# Questions
(a) Could you extract everything from "# Install dependencies" down to "the pre-computed results." in the hybrid retrieval overview?
(b) Which experiments are listed in the results table of the hybrid retrieval overview?

A hybrid retrieval system for news articles that combines dense vector search and BM25 keyword matching, with a BERT-based toxicity gate on incoming queries.
Built as a self-contained ML engineering project to demonstrate systematic retrieval experimentation, modular Python packaging, and production-ready API design.
Raw corpus (CSV)
│
▼
┌──────────────────────┐ SentenceSplitter (256 tok) ┌────────────────┐
│ src/data │ ────────────────────────────► │ src/indexing │
│ minimal_clean_text │ │ ChromaDB │
└─────────────┘ │ bge-large-v1.5│
└───────┬────────┘
│
┌───────────────────────────────────┤
│ │
┌────────▼────────┐ ┌────────▼────────┐
│ Vector Search │ │ BM25 Retriever │
│ bge-large-v1.5 │ │ word tokeniser │
└────────┬────────┘ └────────┬────────┘
│ │
└──────────────┬────────────────────┘
│ Reciprocal Rank Fusion
▼
Ranked document UUIDs
│
┌────────▼────────┐
│ src/query_filter │
│ BERT toxicity │
└────────┬────────┘
│
┌────────▼────────┐
│ src/api │
│ FastAPI │
└─────────────────┘
Five retrieval strategies evaluated on 500 queries (seed 42) from a labelled set of 2 330.
Full methodology and findings: results/retrieval_experiments.md
| Experiment | F1 | Recall | Precision |
|---|---|---|---|
| Baseline — bge-small, top_k=2 | 0.323 | 0.271 | 0.440 |
| BM25 word-tokenised, top_k=5 | 0.396 | 0.460 | 0.373 |
| bge-base vector, top_k=5 | 0.349 | 0.396 | 0.337 |
| bge-base + BM25 hybrid (RRF) | 0.403 | 0.440 | 0.401 |
| bge-large + BM25 hybrid (RRF) | 0.405 | 0.441 | 0.408 |
+25.5% F1 improvement over baseline. Key insight: on this entity-heavy news corpus, BM25 dominates standalone vector search; a fair RRF hybrid closes the precision gap.
# Install dependencies (uv recommended)
uv sync
# Or with pip
pip install -e .Requirements: Python 3.11–3.12, ~5 GB disk (models + vector DB).
prepare-dataProduces dataset/corpus_minimal_clean.csv (whitespace-normalised, casing preserved).
run-experimentsBuilds ChromaDB indices for each embedding model (cached on re-runs) and prints the
full results table. See results/retrieval_experiments.md
for the pre-computed results.
# Install dev extras first (pytest + httpx)
uv sync --extra dev
pytest tests/All tests run without a pre-built index or GPU — heavy dependencies (ChromaDB, BERT, embedding models) are mocked at the test boundary.

(Stored data)
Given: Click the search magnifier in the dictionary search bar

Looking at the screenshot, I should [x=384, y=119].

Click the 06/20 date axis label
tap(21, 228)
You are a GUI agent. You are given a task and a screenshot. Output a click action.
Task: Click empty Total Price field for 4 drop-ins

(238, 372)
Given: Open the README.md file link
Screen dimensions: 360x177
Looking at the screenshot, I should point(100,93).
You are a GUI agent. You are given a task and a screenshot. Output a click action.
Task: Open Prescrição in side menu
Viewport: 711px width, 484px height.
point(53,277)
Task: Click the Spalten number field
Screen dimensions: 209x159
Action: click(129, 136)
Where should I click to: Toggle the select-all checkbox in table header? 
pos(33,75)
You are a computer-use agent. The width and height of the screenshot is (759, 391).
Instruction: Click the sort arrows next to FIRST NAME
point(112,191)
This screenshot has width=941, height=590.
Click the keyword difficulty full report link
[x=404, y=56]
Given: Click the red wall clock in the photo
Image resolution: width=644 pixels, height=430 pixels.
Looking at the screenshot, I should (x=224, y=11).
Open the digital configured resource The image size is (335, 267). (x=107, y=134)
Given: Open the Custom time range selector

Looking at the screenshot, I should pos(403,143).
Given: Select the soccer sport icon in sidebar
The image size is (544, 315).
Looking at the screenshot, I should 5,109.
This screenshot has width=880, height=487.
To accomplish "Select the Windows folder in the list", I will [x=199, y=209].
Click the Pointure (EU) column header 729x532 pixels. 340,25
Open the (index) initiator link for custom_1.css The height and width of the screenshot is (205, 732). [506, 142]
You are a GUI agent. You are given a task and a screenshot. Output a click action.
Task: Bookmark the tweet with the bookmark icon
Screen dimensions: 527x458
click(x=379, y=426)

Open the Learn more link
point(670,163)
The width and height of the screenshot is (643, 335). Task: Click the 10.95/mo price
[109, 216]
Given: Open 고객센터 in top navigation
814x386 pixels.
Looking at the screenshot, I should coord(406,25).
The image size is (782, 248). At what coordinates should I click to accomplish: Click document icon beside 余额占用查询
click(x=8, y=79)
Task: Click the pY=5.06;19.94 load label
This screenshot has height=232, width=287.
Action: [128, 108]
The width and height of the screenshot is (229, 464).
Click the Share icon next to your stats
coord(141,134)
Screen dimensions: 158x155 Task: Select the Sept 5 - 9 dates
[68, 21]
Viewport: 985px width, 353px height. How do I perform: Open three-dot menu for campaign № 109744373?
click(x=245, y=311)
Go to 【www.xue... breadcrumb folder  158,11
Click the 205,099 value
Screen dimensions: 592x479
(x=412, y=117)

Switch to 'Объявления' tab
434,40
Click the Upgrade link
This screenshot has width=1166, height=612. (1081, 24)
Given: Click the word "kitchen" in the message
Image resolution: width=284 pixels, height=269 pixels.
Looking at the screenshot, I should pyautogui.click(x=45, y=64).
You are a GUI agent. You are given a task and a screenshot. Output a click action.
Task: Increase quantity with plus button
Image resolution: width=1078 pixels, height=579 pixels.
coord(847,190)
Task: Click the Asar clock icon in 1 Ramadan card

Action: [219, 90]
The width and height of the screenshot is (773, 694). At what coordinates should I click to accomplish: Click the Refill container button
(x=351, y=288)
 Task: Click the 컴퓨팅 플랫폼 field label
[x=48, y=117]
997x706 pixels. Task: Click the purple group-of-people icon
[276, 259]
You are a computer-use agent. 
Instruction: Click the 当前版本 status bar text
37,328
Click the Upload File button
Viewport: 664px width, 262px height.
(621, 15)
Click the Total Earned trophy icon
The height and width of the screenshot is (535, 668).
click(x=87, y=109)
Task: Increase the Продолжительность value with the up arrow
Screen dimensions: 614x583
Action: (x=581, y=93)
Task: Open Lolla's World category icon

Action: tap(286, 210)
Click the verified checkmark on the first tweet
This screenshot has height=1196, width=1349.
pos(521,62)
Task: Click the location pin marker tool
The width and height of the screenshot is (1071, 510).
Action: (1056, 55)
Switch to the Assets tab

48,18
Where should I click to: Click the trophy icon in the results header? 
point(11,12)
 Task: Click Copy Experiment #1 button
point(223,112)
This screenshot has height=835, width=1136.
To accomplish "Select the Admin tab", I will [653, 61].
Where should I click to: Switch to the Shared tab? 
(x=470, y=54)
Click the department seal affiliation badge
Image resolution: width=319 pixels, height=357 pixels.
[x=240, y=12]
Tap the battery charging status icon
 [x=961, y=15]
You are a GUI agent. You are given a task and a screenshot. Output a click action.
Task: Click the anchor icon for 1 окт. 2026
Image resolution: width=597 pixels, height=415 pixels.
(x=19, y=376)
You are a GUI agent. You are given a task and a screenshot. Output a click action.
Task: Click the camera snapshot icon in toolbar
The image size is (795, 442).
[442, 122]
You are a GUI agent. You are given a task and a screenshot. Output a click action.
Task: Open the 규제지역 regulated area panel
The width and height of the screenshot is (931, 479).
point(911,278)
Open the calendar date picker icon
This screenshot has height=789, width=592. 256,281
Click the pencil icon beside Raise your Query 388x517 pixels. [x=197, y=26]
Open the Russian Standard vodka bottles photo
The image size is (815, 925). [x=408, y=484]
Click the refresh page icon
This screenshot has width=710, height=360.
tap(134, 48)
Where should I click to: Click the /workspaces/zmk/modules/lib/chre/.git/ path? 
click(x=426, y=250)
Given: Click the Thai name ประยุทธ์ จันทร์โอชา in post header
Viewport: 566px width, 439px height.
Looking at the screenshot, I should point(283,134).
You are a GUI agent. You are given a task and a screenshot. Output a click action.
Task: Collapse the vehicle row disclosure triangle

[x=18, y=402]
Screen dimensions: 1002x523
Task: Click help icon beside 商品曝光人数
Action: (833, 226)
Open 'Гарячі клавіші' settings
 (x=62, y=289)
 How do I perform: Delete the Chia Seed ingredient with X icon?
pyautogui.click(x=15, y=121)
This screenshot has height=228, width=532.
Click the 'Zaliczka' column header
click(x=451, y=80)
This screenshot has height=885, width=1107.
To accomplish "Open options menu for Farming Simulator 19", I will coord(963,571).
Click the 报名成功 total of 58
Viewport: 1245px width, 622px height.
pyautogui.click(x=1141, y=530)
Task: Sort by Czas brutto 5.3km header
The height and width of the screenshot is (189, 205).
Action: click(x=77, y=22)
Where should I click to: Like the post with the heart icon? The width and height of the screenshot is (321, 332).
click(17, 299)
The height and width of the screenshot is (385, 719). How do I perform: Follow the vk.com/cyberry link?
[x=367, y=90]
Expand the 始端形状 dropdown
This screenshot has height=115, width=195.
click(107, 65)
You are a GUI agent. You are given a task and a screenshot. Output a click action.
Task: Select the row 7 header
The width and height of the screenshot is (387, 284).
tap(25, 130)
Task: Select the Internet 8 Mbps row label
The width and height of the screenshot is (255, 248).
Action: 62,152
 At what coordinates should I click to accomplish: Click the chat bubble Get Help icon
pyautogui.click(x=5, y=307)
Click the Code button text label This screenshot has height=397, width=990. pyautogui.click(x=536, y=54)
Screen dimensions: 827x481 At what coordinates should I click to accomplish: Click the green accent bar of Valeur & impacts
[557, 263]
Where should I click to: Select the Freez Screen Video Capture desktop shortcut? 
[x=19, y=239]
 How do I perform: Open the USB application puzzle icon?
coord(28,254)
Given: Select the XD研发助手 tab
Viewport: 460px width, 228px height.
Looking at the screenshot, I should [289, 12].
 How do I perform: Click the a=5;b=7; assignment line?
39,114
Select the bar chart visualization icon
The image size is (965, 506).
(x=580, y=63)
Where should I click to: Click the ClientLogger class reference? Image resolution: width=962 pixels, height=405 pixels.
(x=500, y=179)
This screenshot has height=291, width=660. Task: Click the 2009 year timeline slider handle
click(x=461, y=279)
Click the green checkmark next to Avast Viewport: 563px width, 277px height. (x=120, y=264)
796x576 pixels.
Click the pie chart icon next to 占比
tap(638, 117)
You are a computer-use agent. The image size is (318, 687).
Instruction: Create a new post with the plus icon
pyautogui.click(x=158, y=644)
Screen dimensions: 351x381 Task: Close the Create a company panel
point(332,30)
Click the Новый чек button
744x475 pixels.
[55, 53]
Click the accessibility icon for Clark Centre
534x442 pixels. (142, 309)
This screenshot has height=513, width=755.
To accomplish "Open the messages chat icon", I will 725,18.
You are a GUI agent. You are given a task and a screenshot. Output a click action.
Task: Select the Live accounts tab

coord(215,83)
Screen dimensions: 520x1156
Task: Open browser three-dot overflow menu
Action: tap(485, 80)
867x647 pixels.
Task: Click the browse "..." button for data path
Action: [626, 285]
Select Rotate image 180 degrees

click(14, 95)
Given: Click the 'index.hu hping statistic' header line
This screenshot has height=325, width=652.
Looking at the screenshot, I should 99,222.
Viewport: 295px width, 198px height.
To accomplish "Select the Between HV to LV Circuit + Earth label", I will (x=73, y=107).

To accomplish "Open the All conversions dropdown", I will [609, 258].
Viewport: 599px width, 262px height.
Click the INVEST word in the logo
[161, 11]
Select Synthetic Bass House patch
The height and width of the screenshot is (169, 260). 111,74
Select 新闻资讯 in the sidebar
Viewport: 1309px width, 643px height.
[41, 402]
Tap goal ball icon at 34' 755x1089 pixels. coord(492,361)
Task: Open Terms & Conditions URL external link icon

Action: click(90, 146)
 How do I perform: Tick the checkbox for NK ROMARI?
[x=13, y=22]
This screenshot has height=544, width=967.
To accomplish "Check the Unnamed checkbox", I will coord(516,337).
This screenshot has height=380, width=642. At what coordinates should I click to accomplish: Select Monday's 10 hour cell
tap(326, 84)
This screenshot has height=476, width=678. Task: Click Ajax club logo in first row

# Solved tasks
(a)
# Install dependencies (uv recommended)
uv sync
# Or with pip
pip install -e .Requirements: Python 3.11–3.12, ~5 GB disk (models + vector DB).
prepare-dataProduces dataset/corpus_minimal_clean.csv (whitespace-normalised, casing preserved).
run-experimentsBuilds ChromaDB indices for each embedding model (cached on re-runs) and prints the
full results table. See results/retrieval_experiments.md
for the pre-computed results.

(b)
- Baseline — bge-small, top_k=2
- BM25 word-tokenised, top_k=5
- bge-base vector, top_k=5
- bge-base + BM25 hybrid (RRF)
- bge-large + BM25 hybrid (RRF)